Low-oxygen problems in Hood Canal chokes off most fishing

Hood Canal is expected to be closed to all fishing, except for salmon, until further notice.

The move comes as dissolved oxygen levels in the southern end of Hood Canal reach record lows.

Plants and fish that live in scenic waterway’s depths are being strangled.

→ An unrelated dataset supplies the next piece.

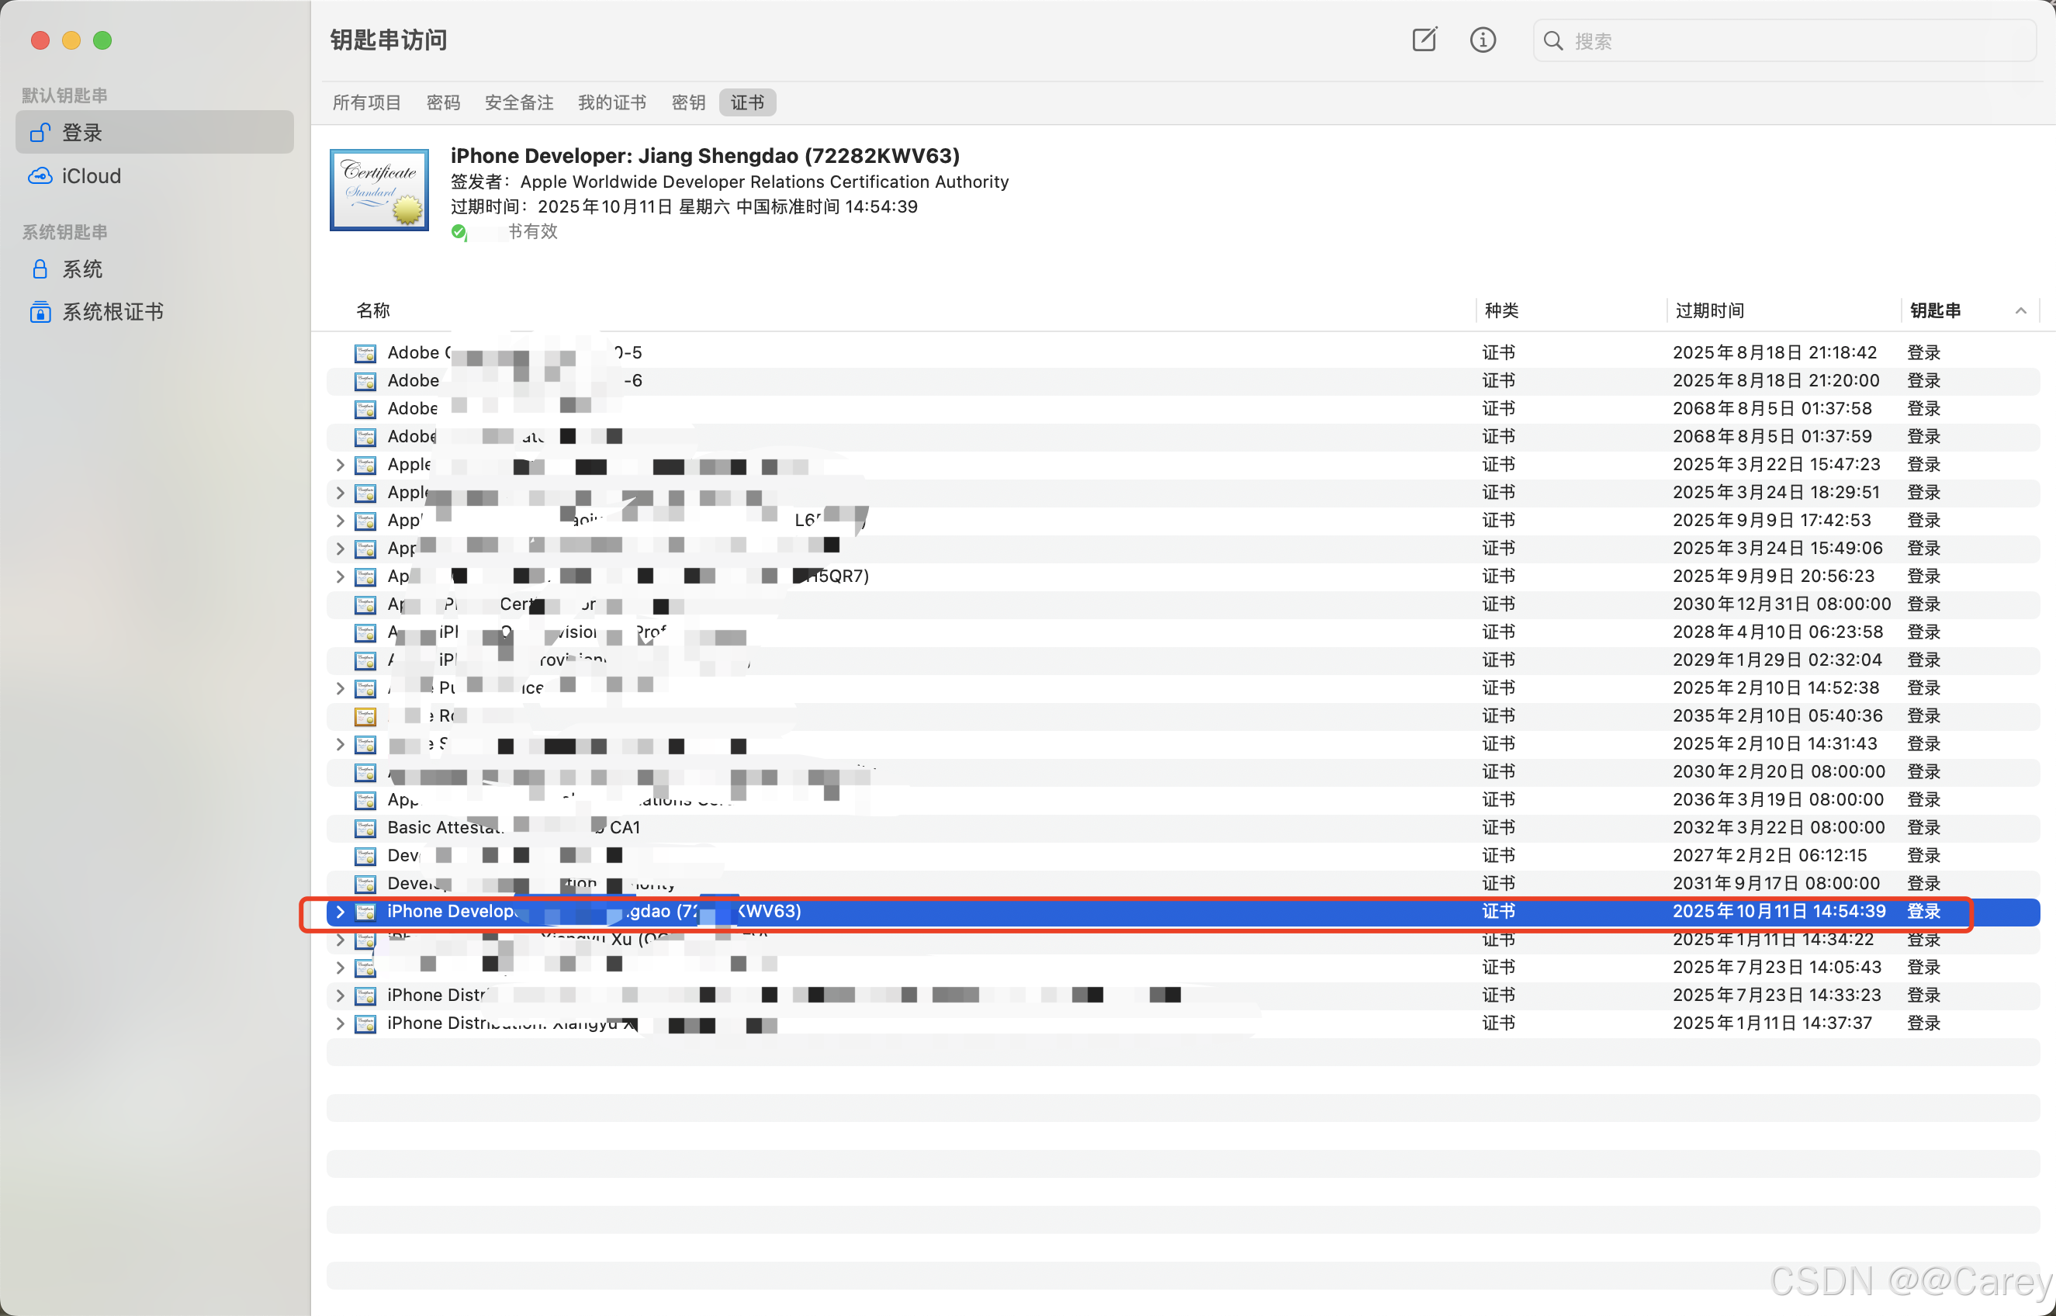Expand the selected iPhone Developer certificate row
2056x1316 pixels.
[340, 912]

Low-oxygen levels have been blamed for major fish kills in Hood Canal the past two years.

This Saturday, the state Department of Fish and Wildlife Commission will consider new fishing regulations to permanently close Hood Canal to sport and non-tribal commercial fishing for all bottomfish, smelt, herring, anchovy, squid, octopus and sea cucumbers.

The closure would not affect salmon fishing or the harvesting of shrimp, crab, oysters or clams.

Salmon tend to stay near the surface, and shellfish don’t seem to be as susceptible to low-oxygen conditions.

Stressed sea life like rockfish, which normally live at deep depths, have been found swimming close to the surface, according to research performed by the state Puget Sound Action Team.

For the past two years, Fish and Wildlife has enacted emergency closures for fisheries in Hood Canal.

“The severity of these events and the continued use of emergency regulations to address a longer-term issue is an approach that is inappropriate,” said Morris Barker, state marine resource manager.

“Permanent rules are the approach to deal with the long term issue” until conditions change.